Tugas yang Dikerjakan ->
a: Salin tanpa perubahan bagian teks tentang buku Madame D’syuga yang diawali dengan "Photo Yang Menimbulkan" dan berlanjut hingga "menunjukkan citra Indonesia.".
b: Tentukan apakah setiap pernyataan berikut sesuai dengan teks tentang buku Madame D’syuga. Jawab ya atau tidak, lalu kutip kata-kata penentunya dari teks: (i) Buku Madame D’syuga diterbitkan oleh Scholars Publishers di Tokyo. (ii) Penulis teks pernah melihat isi buku tersebut secara langsung. (iii) Tubuh Ratna Sari Dewi dilukis oleh Hideki Fuji.
c: Teruskan teks tentang buku Madame D’syuga, dimulai sesudah kalimat terakhir yang tercantum.

Kutipan untuk Dibaca ->
::::
Senin, 06 Juni 2011

Photo : Dua Belahan Jiwa


Pada suatu masa, ditahun 1993 ada 1(satu) buku yang paling dicari oleh orang Indonesia. The most wanted book tersebut berjudul Madame D’syuga, terbitan Scholars Publishers, Tokyo seharga 4.800 yen. Pamor buku Madame D’syuga menjadi the most wanted book terdongkrak bukan saja karena dilarang beredar di Indonesia berdasarkan SK No.KEP.104/JA/II/1993 tertanggal 8 November 1993, akan tetapi karena buku tersebut kononnya berisi photo-photo tak senonoh dari Ratna Sari Dewi, salah seorang janda mendiang Soekarno, Presiden Indonesia yang pertama.

Photo Yang Menimbulkan Kontroversi
Begitu hebohnya buku berjudul Madame D’syuga sehingga Menteri Peranan Perempuan yang kala itu dijabat oleh Mien Sugandhi dalam siaran persnya meminta pemerintah melarang peredaran buku tersebut di Indonesia karena isinya dinilai sangat memalukan dan bahkan menyinggung harga diri perempuan Indonesia serta tidak menunjukkan citra Indonesia.

Pernyataan keras berupa kecaman dari seorang menteri yang notabene seorang wanita yang notabene pula membidangi urusan tetek bengeknya perempuan di negeri ini tentunya menunjukkan seriusnya masalah yang akan ditimbulkan oleh buku tersebut karena menyangkut harga diri perempuan Indonesia dan citra Indonesia pada umumnya, sehingga buku tersebut dinilai tidak pantas menginjakkan kakinya di bumi ibu pertiwi ini.

Saya sendiri belum pernah melihat secara langsung isi buku tersebut. Kononnya buku tersebut berisi photo-photo nudis maupun setengah nudis dari Ratna Sari Dewi. Terdapat pro dan kontra atas kebijakan Pemerintah yang memboikot dan melarang buku tersebut untuk diedarkan di Indonesia. Kubu yang pro, tidak melihat isi buku tersebut sebagai suatu ‘kemesuman’ atau ‘pornografi’ akan tetapi sekumpulan photo eksklusif yang sangat indah bercita rasa seni tinggi. Kubu yang pro memuji kepiawan seni lukis tubuh dari Teruko Kobayashi yang membungkus setiap lekuk tubuh Ratna Sari Dewi layaknya gaun yang indah. Photo-photo tersebut adalah hasil kolaborasi seni tingkat tinggi antara Ratna Sari Dewi yang tubuhnya dilukis oleh Teruko Kobayashi dengan kepiawan yang teruji dari photografer Hideki Fuji dalam mengabadikan setiap gerak dan ekspressi wajah Ratna Sari Dewi. Hideki Fuji sendiri adalah seorang photographer asal Jepang yang reputasinya diakui secara internasional dengan photonya berjudul Gadis Berkimono.
::::
(Entri untuk mencari letak kata dan elemen)
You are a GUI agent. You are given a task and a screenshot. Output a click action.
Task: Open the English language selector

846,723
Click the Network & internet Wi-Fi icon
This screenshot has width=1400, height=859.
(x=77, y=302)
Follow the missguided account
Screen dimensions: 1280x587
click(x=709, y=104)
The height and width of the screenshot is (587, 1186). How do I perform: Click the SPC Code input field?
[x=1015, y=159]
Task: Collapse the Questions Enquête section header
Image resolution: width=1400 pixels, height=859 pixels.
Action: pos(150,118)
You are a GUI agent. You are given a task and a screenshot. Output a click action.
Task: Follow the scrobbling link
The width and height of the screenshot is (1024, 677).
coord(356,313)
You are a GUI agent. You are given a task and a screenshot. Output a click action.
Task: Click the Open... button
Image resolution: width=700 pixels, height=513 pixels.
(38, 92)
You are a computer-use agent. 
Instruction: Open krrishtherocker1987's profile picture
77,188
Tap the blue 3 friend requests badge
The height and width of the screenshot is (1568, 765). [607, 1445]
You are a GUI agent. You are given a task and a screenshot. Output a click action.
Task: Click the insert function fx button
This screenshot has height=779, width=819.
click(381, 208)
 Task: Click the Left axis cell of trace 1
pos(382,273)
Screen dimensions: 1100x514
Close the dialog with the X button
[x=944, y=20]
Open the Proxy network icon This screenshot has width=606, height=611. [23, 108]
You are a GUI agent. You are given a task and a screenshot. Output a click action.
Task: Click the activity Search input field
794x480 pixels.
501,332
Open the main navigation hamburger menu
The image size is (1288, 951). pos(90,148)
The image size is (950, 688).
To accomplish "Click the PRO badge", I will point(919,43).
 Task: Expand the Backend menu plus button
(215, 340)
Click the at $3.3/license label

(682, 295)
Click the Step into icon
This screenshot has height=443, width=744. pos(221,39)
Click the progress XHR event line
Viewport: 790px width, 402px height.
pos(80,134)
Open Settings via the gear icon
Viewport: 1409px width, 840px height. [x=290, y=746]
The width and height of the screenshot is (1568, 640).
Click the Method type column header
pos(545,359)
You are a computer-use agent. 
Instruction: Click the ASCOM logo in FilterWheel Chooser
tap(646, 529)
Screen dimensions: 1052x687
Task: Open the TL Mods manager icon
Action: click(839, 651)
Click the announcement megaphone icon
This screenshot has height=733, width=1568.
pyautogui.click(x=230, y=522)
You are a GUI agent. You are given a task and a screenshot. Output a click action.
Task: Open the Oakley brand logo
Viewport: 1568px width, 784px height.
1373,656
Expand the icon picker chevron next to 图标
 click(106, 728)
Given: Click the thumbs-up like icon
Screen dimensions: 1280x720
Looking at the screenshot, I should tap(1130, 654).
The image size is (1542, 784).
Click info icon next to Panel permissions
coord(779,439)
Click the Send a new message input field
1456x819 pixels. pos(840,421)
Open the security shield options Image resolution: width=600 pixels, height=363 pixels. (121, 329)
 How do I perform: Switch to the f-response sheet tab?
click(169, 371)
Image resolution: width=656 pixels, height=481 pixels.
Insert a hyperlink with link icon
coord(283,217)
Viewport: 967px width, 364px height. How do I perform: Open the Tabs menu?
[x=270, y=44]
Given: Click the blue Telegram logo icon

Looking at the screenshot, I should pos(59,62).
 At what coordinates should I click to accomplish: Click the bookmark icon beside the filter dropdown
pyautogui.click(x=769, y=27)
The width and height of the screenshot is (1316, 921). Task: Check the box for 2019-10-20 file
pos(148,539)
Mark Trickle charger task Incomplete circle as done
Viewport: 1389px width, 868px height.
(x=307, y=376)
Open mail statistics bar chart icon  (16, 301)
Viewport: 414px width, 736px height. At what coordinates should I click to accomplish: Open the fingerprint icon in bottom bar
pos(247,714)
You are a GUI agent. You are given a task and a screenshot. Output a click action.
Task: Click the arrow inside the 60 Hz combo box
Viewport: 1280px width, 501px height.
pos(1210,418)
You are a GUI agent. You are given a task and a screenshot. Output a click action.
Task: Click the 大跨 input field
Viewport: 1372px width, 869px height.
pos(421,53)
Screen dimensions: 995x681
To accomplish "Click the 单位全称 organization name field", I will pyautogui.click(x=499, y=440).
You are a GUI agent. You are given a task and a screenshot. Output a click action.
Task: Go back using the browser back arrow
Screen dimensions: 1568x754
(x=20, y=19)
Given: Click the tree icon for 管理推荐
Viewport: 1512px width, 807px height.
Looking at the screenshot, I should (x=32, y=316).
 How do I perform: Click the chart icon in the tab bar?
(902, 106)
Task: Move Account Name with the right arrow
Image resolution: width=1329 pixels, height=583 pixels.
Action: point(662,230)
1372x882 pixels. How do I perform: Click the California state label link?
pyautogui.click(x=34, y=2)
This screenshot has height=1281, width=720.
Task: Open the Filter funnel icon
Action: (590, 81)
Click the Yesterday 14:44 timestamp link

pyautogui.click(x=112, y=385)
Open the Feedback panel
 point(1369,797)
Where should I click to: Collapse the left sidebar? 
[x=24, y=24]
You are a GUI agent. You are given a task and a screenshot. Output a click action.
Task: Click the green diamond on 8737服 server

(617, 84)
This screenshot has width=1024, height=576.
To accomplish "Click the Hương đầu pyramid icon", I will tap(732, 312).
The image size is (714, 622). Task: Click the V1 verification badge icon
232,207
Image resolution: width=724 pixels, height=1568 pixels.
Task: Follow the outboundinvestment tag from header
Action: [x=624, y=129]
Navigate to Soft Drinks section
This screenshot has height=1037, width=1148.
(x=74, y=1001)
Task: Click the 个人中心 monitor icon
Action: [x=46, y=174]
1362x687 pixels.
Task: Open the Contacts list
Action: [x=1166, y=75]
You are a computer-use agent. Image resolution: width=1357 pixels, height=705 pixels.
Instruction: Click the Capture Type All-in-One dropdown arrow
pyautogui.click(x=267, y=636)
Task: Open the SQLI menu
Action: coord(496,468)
::::
Jawaban di Bawah ->
a:
Photo Yang Menimbulkan Kontroversi
Begitu hebohnya buku berjudul Madame D’syuga sehingga Menteri Peranan Perempuan yang kala itu dijabat oleh Mien Sugandhi dalam siaran persnya meminta pemerintah melarang peredaran buku tersebut di Indonesia karena isinya dinilai sangat memalukan dan bahkan menyinggung harga diri perempuan Indonesia serta tidak menunjukkan citra Indonesia.

b:
(i) Ya: "terbitan Scholars Publishers, Tokyo seharga 4.800 yen".
(ii) Tidak: "Saya sendiri belum pernah melihat secara langsung isi buku tersebut."
(iii) Tidak: "Ratna Sari Dewi yang tubuhnya dilukis oleh Teruko Kobayashi".

c:
Tampaknya panorama keindahan seni dari kacamata yang pro pada Madame D’Syuga tersebut tidak sealiran sungai dengan sengitnya kecaman ibu menteri Mien Sugandhi yang melihat photo tersebut dari kacamata dan hati seorang perempuan Indonesia yang menilai akibat visual photo-photo tersebut telah merendahkan perempuan Indonesia. (Tampaknya Mien Sugandhi lupa kalau Ratna Sari Dewi bukan asli perempuan Indonesia). Apakah keindahan seni hanya bisa dipahami oleh mata dan hati seorang laki-laki? Pertanyaan ini tentunya masih dapat diperdebatkan kebenarannya.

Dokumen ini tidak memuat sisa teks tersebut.